Copy every record below exactly.

================

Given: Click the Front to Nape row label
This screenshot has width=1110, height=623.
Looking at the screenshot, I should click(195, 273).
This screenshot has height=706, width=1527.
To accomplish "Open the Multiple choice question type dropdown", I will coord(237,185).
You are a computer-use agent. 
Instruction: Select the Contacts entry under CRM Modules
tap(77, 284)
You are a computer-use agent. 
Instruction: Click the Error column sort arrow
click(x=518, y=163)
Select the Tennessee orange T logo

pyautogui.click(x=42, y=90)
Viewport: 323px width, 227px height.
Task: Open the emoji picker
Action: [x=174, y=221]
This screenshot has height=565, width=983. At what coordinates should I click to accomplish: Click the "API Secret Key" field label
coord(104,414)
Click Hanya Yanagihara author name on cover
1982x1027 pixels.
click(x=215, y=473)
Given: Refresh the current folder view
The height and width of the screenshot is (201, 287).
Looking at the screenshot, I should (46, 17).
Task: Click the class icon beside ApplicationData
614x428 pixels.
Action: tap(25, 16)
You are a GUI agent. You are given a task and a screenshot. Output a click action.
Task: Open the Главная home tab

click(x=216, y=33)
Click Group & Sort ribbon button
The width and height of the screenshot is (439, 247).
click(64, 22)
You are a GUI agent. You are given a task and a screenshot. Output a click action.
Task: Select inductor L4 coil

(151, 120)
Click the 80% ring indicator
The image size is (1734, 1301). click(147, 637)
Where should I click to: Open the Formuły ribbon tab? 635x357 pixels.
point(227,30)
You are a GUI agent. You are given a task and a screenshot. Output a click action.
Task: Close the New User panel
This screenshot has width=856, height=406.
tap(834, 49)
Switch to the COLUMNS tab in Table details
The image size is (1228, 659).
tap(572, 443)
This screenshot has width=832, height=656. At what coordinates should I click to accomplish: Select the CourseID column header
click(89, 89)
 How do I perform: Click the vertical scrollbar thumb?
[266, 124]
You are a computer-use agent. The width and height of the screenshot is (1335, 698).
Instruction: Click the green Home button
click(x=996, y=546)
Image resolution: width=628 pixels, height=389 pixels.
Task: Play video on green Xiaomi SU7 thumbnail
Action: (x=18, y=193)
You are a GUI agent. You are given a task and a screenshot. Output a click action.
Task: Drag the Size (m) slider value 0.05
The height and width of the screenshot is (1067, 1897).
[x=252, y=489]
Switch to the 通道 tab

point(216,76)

================

### [Task response]
Given: Click the Front to Nape row label
This screenshot has width=1110, height=623.
Looking at the screenshot, I should click(195, 273).
This screenshot has height=706, width=1527.
To accomplish "Open the Multiple choice question type dropdown", I will coord(237,185).
You are a computer-use agent. 
Instruction: Select the Contacts entry under CRM Modules
tap(77, 284)
You are a computer-use agent. 
Instruction: Click the Error column sort arrow
click(x=518, y=163)
Select the Tennessee orange T logo

pyautogui.click(x=42, y=90)
Viewport: 323px width, 227px height.
Task: Open the emoji picker
Action: [x=174, y=221]
This screenshot has height=565, width=983. At what coordinates should I click to accomplish: Click the "API Secret Key" field label
coord(104,414)
Click Hanya Yanagihara author name on cover
1982x1027 pixels.
click(x=215, y=473)
Given: Refresh the current folder view
The height and width of the screenshot is (201, 287).
Looking at the screenshot, I should (46, 17).
Task: Click the class icon beside ApplicationData
614x428 pixels.
Action: tap(25, 16)
You are a GUI agent. You are given a task and a screenshot. Output a click action.
Task: Open the Главная home tab

click(x=216, y=33)
Click Group & Sort ribbon button
The width and height of the screenshot is (439, 247).
click(64, 22)
You are a GUI agent. You are given a task and a screenshot. Output a click action.
Task: Select inductor L4 coil

(151, 120)
Click the 80% ring indicator
The image size is (1734, 1301). click(147, 637)
Where should I click to: Open the Formuły ribbon tab? 635x357 pixels.
point(227,30)
You are a GUI agent. You are given a task and a screenshot. Output a click action.
Task: Close the New User panel
This screenshot has width=856, height=406.
tap(834, 49)
Switch to the COLUMNS tab in Table details
The image size is (1228, 659).
tap(572, 443)
This screenshot has width=832, height=656. At what coordinates should I click to accomplish: Select the CourseID column header
click(89, 89)
 How do I perform: Click the vertical scrollbar thumb?
[266, 124]
You are a computer-use agent. The width and height of the screenshot is (1335, 698).
Instruction: Click the green Home button
click(x=996, y=546)
Image resolution: width=628 pixels, height=389 pixels.
Task: Play video on green Xiaomi SU7 thumbnail
Action: (x=18, y=193)
You are a GUI agent. You are given a task and a screenshot. Output a click action.
Task: Drag the Size (m) slider value 0.05
The height and width of the screenshot is (1067, 1897).
[x=252, y=489]
Switch to the 通道 tab

point(216,76)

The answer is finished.